Reining in inflation without hurting growth, India’s key challenge

October 12th, 2008 - 1:52 am ICT by IANS  

Washington, Oct 12 (IANS) India’s current challenges are to rein in inflation without hurting the growth momentum, preserve financial stability and move more vigorously on fiscal consolidation, according to Finance Minister P. Chidambaram.”With a real GDP growth at 9 percent during 2007-08, the Indian economy continued to perform well,” he told the International Monetary and Financial Committee meeting here Saturday noting that it was the third year in succession when the Indian economy achieved a growth rate of 9 percent and above.

“Headline inflation, however, has increased significantly since early 2008, partly reflecting supply-side pressures on key agricultural commodities, increase in iron and steel prices in line with international prices, and pass-through (though partial) of international crude oil prices to domestic prices as well as continued high domestic demand,” he said.

In the absence of the minister who has cancelled his trip, his statement was read out by Reserve Bank of India (RBI) Governor D. Subbarao, who is now leading the Indian delegation at the World Bank-Fund meetings as also at the meeting of the Group of 20 major economies.

“India’s balance of payments remained comfortable with the current account deficit at 1.5 percent of GDP in 2007-08, he said. “Large net capital flows, which were significantly higher than the current account deficit, led to an accretion of foreign exchange reserves, placing continued pressure on monetary management.”

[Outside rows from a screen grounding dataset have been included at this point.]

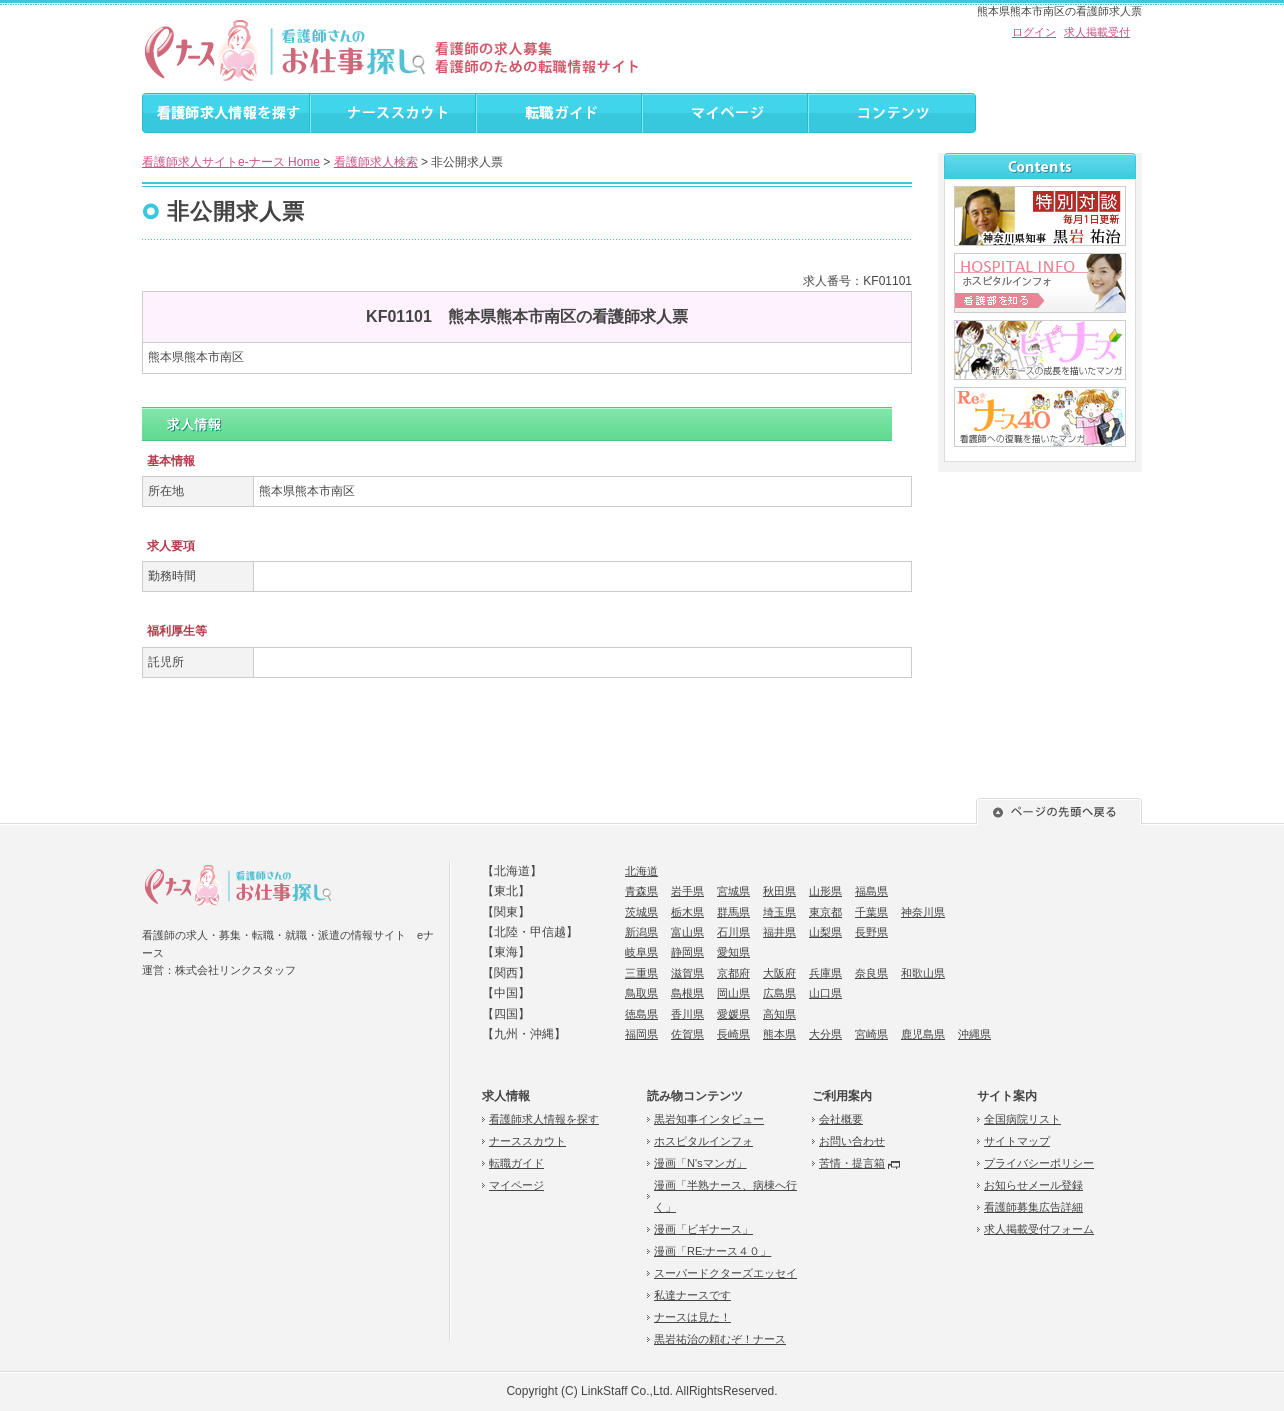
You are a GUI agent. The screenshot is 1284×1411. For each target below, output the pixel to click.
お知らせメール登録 (1033, 1185)
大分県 (825, 1034)
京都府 (733, 973)
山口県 (825, 993)
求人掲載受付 (1097, 32)
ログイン (1034, 32)
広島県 (779, 993)
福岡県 (641, 1034)
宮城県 (733, 891)
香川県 (687, 1014)
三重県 (641, 973)
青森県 (641, 891)
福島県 (871, 891)
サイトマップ (1017, 1141)
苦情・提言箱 (852, 1163)
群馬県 (733, 912)
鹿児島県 (923, 1034)
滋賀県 (687, 973)
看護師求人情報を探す (544, 1119)
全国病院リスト (1022, 1119)
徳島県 (641, 1014)
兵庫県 (825, 973)
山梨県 (825, 932)
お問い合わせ (852, 1141)
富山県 (687, 932)
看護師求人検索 (376, 162)
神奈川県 (923, 912)
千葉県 (871, 912)
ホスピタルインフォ (703, 1141)
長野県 (871, 932)
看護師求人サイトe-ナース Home (231, 162)
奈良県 (871, 973)
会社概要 (841, 1119)
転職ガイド (516, 1163)
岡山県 (733, 993)
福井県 (779, 932)
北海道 (641, 871)
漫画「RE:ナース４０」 (712, 1251)
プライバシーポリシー (1039, 1163)
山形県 (825, 891)
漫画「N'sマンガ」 (700, 1163)
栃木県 (687, 912)
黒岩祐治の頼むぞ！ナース (720, 1339)
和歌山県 (923, 973)
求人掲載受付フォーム (1039, 1229)
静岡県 (687, 952)
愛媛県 (733, 1014)
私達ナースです (692, 1295)
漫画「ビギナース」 (703, 1229)
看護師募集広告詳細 (1033, 1207)
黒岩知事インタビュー (709, 1119)
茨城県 (641, 912)
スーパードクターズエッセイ (725, 1273)
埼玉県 (779, 912)
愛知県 (733, 952)
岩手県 (687, 891)
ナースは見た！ (692, 1317)
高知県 (779, 1014)
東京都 (825, 912)
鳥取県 (641, 993)
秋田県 (779, 891)
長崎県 (733, 1034)
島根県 (687, 993)
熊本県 (779, 1034)
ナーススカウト (527, 1141)
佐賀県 (687, 1034)
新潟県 (641, 932)
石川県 (733, 932)
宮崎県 (871, 1034)
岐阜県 (641, 952)
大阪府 (779, 973)
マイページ (516, 1185)
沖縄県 (974, 1034)
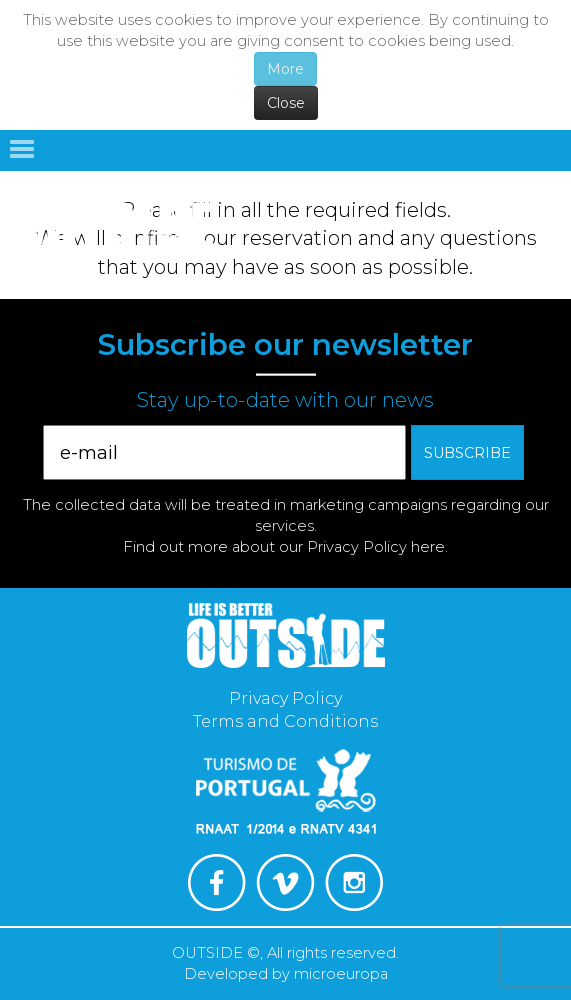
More (285, 69)
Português (469, 197)
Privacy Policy (285, 698)
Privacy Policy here (376, 547)
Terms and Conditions (285, 721)
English (534, 197)
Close (286, 103)
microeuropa (341, 974)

“Our current challenges are to rein in inflation without hurting the growth momentum, preserve financial stability and move more vigorously on fiscal consolidation,” Chidambram said in his constituency report.

Turning to the global financial crisis, he said in a globalising world, no country can claim to be completely unaffected. “However, emerging market economies (EMEs) have been less affected so far by the crisis.”

“Their relative stability could be reflective of policy improvements, prudent practices, strengthened reserves, and the strong growth performance in recent years. “But the EMEs are not islands of tranquility and the crisis could be transmitted to them through multiple channels,” he warned.

Noting that external corporate and bank borrowing is becoming scarcer and dearer and housing and real estate markets are slowing down, Chidambaram said: “The current crisis holds important lessons for EMEs which they should factor in as they move forward on financial sector reform.”

Notwithstanding the recent softening of global food and commodity prices, we cannot afford to let down the guard on inflation, he said. “Concerted policy efforts to minimise the operation of speculative factors in food and fuel price increases and financialisation of commodities are essential.”

The International Monetery Fund through its financing instruments should also attempt to cushion the impact on the worst affected countries and support them in adjusting to the changed global economic scenario, he said.